**Exercise brief:**
Below are the records; work out how many lines among them contain "理想の店舗サイト作成のポイントを解説", and write nothing besides that number.

(Records excerpted from a collection)

_ _ _

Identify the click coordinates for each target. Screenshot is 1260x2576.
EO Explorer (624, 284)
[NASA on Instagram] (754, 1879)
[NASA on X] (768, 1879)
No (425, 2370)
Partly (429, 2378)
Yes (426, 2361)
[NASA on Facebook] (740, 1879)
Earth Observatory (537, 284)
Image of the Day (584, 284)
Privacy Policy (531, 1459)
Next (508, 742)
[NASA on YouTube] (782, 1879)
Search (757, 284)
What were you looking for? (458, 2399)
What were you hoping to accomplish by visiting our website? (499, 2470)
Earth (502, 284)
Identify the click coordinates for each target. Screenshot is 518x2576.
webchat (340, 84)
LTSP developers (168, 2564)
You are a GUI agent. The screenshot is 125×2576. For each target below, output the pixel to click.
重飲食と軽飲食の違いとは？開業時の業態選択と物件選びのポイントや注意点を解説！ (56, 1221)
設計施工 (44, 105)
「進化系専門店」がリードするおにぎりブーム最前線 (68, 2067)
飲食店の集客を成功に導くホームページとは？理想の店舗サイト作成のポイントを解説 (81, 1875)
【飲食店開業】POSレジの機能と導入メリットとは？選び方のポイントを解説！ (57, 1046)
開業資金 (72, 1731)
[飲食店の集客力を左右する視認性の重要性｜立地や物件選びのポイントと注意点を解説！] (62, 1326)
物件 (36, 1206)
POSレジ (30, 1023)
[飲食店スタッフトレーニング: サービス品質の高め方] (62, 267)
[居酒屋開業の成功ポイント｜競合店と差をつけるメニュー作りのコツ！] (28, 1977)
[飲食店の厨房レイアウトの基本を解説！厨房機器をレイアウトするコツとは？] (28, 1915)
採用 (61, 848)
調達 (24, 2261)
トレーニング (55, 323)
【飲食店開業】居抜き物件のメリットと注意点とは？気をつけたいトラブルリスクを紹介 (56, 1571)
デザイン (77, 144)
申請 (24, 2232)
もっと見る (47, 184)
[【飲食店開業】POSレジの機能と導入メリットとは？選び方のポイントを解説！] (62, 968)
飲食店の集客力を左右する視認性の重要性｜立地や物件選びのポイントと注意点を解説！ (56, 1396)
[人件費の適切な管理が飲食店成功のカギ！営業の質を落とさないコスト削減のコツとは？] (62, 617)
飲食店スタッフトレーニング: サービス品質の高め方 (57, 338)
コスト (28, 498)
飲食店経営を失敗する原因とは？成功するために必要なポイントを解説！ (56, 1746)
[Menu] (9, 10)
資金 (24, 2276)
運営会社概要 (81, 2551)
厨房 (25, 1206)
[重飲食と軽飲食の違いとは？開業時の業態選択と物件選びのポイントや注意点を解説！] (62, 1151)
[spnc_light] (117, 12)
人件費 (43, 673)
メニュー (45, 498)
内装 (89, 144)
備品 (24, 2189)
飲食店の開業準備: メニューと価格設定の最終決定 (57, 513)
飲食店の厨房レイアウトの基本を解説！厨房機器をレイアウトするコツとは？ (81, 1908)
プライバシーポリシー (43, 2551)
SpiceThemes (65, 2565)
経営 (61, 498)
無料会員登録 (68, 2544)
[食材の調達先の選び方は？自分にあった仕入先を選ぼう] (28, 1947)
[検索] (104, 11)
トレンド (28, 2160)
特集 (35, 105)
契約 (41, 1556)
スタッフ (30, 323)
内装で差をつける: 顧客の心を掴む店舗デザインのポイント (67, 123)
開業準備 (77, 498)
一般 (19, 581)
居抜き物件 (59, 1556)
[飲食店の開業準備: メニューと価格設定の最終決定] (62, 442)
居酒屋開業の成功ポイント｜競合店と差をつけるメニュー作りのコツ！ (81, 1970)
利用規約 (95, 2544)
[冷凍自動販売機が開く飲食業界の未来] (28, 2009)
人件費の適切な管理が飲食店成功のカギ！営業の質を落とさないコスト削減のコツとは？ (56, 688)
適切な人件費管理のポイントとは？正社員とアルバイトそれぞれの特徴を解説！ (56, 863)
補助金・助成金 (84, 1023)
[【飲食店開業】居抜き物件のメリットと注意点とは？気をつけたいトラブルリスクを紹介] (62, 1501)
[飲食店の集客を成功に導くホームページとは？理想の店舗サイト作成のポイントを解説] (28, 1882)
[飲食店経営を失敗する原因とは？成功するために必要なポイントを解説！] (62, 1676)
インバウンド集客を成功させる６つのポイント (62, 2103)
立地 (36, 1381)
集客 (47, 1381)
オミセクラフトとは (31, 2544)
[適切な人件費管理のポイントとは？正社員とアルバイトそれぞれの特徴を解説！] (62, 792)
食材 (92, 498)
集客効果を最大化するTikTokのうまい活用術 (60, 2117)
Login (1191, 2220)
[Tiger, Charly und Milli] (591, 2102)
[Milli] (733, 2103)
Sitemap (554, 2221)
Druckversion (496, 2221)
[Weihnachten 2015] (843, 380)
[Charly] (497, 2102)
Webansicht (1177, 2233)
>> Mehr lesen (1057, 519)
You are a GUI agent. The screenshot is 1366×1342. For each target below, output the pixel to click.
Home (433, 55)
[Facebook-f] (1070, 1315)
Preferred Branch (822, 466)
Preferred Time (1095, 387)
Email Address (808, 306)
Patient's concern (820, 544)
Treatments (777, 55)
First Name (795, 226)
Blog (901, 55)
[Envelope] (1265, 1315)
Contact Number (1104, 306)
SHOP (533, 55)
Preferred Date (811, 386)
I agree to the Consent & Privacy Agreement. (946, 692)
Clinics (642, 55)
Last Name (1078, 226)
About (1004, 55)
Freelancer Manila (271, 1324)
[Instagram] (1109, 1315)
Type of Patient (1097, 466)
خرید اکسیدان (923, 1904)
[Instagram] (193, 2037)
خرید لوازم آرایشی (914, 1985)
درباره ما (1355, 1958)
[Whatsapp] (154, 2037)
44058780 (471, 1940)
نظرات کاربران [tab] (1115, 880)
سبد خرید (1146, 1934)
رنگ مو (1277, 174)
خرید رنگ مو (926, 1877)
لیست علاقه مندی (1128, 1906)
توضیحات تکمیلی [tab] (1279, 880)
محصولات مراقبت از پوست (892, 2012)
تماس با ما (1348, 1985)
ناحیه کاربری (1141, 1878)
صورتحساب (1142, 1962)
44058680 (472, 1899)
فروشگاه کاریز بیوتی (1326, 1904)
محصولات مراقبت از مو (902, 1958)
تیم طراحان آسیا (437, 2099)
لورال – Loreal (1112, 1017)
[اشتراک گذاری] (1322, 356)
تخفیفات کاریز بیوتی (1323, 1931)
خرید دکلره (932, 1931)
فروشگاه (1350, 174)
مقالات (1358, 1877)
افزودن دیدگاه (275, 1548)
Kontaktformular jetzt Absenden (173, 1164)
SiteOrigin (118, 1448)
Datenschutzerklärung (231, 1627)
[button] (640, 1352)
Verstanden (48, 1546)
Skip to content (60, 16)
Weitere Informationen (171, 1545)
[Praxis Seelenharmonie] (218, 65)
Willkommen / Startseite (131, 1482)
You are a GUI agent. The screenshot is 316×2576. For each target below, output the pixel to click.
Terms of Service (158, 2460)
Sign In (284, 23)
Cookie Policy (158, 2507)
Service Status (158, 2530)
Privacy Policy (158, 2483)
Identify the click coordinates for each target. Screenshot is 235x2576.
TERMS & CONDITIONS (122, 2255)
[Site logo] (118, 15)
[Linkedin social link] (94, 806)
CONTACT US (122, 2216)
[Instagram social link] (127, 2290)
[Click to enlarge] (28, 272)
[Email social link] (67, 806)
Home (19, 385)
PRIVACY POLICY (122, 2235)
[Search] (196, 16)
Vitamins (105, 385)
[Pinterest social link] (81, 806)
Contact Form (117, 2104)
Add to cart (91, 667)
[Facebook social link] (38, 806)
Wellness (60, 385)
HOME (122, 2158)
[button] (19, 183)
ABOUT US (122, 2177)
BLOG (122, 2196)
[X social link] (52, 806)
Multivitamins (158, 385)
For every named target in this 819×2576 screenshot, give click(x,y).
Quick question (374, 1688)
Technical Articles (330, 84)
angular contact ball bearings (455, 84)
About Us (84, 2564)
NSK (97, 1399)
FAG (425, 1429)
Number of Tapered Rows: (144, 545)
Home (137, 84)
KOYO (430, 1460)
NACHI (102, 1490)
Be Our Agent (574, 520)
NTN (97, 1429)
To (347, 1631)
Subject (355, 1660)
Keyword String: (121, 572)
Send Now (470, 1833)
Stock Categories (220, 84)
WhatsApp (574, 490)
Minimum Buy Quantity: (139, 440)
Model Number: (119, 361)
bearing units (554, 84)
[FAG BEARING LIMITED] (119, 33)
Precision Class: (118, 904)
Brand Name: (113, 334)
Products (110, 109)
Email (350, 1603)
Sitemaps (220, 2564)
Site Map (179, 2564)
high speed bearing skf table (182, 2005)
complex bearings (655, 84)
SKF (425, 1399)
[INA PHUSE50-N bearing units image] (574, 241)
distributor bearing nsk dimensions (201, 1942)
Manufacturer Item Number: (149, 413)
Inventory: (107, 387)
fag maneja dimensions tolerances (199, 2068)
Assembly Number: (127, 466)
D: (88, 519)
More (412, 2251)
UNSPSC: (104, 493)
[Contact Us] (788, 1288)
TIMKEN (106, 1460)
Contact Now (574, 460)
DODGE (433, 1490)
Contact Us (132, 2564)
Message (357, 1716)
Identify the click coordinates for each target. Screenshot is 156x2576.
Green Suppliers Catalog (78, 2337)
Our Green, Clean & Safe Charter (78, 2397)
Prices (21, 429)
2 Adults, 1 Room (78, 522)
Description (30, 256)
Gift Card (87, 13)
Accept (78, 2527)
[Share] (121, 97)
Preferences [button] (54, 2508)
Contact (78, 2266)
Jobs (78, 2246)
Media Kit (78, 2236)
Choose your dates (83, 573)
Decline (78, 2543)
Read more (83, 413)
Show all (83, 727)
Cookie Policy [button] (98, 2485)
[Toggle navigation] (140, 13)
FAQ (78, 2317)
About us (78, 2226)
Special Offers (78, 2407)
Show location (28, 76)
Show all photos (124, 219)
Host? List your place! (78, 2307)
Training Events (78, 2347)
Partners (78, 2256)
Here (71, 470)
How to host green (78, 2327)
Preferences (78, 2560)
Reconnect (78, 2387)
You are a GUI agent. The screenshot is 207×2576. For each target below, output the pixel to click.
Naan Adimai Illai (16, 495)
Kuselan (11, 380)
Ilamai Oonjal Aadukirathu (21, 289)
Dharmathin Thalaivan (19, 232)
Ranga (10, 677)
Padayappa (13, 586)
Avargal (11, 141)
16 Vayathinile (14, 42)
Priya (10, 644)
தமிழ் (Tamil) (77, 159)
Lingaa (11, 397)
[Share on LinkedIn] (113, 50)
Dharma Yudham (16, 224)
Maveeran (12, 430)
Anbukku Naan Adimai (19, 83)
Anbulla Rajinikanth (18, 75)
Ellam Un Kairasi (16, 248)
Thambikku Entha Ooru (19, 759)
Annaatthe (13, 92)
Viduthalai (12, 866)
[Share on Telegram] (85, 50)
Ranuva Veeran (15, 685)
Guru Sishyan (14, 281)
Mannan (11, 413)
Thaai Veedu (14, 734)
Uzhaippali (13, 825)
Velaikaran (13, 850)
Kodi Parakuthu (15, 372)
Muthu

_ _ _

**Result:**
2